--- start of PROVIDED DATA ---
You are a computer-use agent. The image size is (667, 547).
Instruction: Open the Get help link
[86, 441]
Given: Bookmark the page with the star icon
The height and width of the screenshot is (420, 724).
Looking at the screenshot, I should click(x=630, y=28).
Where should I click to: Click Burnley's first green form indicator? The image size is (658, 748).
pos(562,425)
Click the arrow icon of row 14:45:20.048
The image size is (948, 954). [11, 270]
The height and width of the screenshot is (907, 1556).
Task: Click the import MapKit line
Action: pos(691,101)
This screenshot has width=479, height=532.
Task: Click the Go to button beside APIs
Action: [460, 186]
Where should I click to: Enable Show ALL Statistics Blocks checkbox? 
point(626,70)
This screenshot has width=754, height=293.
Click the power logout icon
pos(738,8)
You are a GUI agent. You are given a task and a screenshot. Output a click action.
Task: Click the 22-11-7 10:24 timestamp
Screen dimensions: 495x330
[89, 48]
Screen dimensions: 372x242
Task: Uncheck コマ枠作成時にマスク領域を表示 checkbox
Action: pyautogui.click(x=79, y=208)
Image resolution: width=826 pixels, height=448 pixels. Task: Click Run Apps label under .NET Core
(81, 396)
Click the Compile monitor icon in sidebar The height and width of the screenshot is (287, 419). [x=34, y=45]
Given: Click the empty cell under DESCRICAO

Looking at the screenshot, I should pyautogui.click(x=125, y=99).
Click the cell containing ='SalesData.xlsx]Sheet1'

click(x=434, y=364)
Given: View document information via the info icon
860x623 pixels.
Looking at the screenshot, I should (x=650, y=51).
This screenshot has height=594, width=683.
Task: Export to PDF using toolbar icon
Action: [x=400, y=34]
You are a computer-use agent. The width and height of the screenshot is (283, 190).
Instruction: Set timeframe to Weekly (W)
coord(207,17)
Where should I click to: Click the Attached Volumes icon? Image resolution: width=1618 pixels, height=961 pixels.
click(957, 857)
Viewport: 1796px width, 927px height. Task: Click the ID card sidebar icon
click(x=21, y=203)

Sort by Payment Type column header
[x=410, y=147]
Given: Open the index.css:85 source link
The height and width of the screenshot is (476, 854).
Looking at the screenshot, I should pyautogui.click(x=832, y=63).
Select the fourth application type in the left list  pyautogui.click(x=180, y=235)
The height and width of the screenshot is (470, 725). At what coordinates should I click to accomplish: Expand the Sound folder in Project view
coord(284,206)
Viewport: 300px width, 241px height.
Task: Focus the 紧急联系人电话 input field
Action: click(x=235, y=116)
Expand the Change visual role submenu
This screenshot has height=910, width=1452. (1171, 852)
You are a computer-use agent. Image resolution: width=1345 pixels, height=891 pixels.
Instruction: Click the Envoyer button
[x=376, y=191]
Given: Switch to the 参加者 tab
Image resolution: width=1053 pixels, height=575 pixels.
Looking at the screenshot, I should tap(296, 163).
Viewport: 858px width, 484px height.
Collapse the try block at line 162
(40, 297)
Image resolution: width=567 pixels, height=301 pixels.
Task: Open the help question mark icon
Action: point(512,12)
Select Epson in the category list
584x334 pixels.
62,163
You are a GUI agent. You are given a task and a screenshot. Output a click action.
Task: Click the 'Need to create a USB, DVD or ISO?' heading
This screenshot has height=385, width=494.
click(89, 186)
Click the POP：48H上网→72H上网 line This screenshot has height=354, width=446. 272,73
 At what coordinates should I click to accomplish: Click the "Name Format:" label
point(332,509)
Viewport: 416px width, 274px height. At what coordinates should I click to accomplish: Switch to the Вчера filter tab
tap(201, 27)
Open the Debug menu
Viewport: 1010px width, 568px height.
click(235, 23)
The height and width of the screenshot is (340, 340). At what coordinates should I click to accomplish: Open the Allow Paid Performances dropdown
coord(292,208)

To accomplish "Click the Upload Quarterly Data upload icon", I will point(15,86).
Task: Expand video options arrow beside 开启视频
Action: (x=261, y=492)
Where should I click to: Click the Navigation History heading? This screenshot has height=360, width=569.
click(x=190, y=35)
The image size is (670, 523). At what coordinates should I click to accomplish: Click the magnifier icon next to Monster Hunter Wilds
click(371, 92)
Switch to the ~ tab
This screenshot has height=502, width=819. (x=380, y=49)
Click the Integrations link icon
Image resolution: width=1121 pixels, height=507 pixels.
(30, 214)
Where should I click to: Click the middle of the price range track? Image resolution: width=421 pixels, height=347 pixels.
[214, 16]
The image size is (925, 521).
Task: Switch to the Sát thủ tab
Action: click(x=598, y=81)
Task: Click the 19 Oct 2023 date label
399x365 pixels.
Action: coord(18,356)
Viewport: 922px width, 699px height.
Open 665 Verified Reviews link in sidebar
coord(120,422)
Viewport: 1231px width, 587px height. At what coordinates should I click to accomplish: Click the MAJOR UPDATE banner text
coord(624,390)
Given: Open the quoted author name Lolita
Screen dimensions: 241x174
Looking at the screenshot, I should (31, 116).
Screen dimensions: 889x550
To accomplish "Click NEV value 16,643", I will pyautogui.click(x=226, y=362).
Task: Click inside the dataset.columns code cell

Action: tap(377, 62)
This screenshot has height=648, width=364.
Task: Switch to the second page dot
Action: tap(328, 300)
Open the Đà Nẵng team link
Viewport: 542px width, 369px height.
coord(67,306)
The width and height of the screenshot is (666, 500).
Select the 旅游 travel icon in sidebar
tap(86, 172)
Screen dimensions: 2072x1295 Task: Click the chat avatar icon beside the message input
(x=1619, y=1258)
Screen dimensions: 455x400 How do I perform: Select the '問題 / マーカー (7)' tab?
--- end of PROVIDED DATA ---
__PROBLEM DESCRIPTION__. Extract verbatim every line from the one containing "Viewport: 416px width, 274px" down to the one containing "coord(292,208)", both of those lines included.

__WRITTEN SOLUTION__.
Viewport: 416px width, 274px height. At what coordinates should I click to accomplish: Switch to the Вчера filter tab
tap(201, 27)
Open the Debug menu
Viewport: 1010px width, 568px height.
click(235, 23)
The height and width of the screenshot is (340, 340). At what coordinates should I click to accomplish: Open the Allow Paid Performances dropdown
coord(292,208)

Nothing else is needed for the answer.